-14-

136 23 1
                                    

'Meğer ne çok yanarmış canı insanın, baktığı yerde göremeyince görmek istediğini...' 

°°°°

08.09.2007

"asel...
hatırlıyor musun senin evine geldiğim ilk günü, sokaktan geçen bir yabancıya böyle kayıtsız şartsız kendini açışından ne büyük rahatsızlık duymuştum, hatta sitemle karışık sana bunu söylemiştim.
sen de bana öyle bir bakmıştın ki sözlerim üzerine, ben yıllarca beklesem hissedemeyeceğim güveni senin o bir anlık bakışında, gözlerinin en derininde görmüştüm.
'seni öylece sokakta bırakacak değilim ya Kayla!' hala dün gibi aklımda sözlerin,dediğin her şey gibi.
sahi adım ne zamandan beri kulağa bu kadar hoş gelmeye başlamıştı, senden duyana kadar bunun farkında değildim.
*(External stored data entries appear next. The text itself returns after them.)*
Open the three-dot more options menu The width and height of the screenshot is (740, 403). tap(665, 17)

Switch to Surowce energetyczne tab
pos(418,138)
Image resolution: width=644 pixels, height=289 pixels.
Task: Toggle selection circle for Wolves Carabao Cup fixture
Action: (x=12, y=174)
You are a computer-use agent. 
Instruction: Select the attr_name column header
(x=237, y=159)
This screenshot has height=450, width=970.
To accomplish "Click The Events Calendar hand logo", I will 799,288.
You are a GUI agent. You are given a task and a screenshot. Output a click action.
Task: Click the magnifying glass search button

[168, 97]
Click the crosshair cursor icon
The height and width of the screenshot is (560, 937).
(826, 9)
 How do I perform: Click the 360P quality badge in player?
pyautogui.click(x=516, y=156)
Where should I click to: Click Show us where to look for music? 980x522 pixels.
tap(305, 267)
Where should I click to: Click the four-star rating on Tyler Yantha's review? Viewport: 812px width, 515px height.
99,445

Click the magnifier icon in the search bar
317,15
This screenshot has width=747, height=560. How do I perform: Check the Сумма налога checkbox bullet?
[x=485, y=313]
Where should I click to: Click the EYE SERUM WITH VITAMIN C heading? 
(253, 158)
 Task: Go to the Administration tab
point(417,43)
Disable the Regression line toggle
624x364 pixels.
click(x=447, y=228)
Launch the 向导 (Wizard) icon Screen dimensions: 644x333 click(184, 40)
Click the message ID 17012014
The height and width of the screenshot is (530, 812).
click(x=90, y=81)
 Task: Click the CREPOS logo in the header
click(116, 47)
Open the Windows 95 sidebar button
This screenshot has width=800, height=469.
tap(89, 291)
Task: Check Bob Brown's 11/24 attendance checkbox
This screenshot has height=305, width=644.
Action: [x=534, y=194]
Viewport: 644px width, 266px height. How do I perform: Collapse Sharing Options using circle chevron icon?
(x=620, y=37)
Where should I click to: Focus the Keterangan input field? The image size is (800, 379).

o günden sonra birbirine dahil olan hayatlarımız öylesine bir bütün olmuştu ki onları ayıramadık asla.
bana elini uzattın, ben de tuttum kayıtsız şartsız, korkusuzca.
kendi elimden daha çok güvendim eline, kendi zihnimden daha çok güvendim düşüncelerine.
sen nereye gidersen oraya geldim, ne dersen onun için çabaladım.
sen güldün ve ben dünyanın en mutlu kadını oldum.
sen beni bu dünyanın en mutlu ve şanslı kadını kıldın.
ağladığında hayatımın en dayanılmaz acısını çektim, ben ilk defa kendim için değil bir başkası için ağladım.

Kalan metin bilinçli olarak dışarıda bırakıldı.